**** VORGEGEBENER TEXT ****

Die Auseinandersetzung mit den eigenen Wurzeln ist wichtig und gerade in der heutigen Zeit des Umbruchs ein Muss. Daher kommt Ihre Kolumne über die Schweizer Geschichte, gezeigt im Landesmuseum, zu einem guten Zeitpunkt und ich habe sie mit Interesse gelesen.
Die Geschichte eines Landes braucht Mythen und Sagen, mündlich überlieferte Geschichten aus alter Zeit, sind sie doch die Seele eines Volkes. Wie Sie richtig festhalten, sind es jedoch zwei Paar Schuhe, Mythos und belegte Fakten, man muss sie auseinanderhalten, damit wir uns als Land im rechten Licht sehen und uns weiter entwickeln können.
Unsere Vorfahren waren u.a. Krieger, bezahlte Söldner in fremden Diensten, Verbündete oder Untertanen fremder Herrscher. In der Schweiz gab es Bürgerkrieg, bittere Armut und Elend und als Folge davon eine grosse Auswanderungswelle.

****

ARBEITSAUFTRAG
Entscheiden Sie für jede Aussage, ob sie mit dem Text zur Schweizer Geschichte oben übereinstimmt. Antworten Sie jeweils mit Ja oder Nein und zitieren Sie die entscheidenden Worte des Textes wörtlich.
1. Mythos und belegte Fakten muss man auseinanderhalten.
2. Mythen und Sagen sind für die Geschichte eines Landes verzichtbar.
3. Bürgerkrieg, Armut und Elend führten zu einer grossen Auswanderungswelle.

**** VORGEGEBENE ZEILEN ****

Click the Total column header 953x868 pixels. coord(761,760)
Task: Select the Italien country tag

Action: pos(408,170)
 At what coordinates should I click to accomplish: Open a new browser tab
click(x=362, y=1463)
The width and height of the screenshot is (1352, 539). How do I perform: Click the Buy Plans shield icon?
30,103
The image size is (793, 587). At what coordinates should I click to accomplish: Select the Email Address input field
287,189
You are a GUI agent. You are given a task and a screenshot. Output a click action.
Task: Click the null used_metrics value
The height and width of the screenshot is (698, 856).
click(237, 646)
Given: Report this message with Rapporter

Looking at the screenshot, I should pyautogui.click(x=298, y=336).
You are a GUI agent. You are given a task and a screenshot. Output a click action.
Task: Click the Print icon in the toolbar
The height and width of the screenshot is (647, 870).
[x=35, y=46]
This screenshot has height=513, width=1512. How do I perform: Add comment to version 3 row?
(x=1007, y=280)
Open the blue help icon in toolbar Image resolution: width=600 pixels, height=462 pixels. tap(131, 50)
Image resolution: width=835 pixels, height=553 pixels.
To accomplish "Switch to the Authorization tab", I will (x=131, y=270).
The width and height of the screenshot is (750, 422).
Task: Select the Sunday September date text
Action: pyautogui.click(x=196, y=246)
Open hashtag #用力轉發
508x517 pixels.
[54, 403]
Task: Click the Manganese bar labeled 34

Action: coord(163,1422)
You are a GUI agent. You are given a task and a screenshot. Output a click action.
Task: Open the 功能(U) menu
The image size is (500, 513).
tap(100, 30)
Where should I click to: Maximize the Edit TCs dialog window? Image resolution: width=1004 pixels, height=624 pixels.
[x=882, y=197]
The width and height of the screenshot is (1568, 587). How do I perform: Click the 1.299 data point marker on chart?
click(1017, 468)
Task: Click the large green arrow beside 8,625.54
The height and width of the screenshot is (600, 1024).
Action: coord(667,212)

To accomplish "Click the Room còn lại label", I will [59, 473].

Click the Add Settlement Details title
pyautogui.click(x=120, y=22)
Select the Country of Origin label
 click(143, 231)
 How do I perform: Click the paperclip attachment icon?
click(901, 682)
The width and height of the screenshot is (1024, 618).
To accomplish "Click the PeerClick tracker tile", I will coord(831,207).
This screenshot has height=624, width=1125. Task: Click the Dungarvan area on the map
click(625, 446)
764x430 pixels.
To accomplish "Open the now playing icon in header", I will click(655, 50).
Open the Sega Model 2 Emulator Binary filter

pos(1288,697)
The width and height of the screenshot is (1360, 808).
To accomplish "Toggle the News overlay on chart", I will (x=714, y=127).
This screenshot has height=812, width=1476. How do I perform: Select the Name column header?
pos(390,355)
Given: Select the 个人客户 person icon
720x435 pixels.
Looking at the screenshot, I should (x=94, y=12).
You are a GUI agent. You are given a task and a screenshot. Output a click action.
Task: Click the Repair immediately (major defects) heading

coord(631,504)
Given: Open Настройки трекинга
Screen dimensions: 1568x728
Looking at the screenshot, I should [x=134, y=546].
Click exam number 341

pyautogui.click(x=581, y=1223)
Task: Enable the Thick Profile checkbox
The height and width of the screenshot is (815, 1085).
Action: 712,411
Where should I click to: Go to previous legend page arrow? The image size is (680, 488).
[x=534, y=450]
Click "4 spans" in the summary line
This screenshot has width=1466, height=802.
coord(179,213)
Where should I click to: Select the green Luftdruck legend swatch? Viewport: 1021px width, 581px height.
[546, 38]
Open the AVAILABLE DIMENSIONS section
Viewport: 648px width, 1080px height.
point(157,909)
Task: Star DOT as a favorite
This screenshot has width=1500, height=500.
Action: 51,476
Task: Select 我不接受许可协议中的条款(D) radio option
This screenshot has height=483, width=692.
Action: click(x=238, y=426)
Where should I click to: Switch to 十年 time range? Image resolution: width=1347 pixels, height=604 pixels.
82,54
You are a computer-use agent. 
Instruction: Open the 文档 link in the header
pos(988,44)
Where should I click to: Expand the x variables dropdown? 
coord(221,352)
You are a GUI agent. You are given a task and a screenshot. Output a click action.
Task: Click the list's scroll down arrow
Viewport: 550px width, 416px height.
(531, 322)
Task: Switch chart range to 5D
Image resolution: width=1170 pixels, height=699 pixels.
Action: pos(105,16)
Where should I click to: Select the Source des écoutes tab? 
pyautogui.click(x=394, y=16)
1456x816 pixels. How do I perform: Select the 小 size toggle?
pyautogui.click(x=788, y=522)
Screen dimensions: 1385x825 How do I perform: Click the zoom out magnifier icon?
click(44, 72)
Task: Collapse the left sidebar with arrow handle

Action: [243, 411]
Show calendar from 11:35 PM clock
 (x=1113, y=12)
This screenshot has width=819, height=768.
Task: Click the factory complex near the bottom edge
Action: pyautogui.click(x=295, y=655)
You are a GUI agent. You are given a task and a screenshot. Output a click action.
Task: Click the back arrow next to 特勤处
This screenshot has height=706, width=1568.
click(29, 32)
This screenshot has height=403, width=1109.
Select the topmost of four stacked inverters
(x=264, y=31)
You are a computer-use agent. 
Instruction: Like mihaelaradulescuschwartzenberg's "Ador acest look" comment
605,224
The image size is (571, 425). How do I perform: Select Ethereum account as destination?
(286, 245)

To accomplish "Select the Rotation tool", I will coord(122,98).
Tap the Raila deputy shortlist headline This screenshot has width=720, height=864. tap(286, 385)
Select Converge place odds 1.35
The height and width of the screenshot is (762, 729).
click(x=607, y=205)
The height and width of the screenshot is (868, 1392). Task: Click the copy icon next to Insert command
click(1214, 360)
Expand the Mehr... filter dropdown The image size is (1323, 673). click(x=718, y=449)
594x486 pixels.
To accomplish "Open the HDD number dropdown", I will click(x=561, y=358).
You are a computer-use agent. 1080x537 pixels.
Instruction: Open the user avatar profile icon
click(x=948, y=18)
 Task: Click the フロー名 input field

****

LÖSUNG ZUR AUFGABE
1. Ja: „man muss sie auseinanderhalten“
2. Nein: „Die Geschichte eines Landes braucht Mythen und Sagen“
3. Ja: „als Folge davon eine grosse Auswanderungswelle“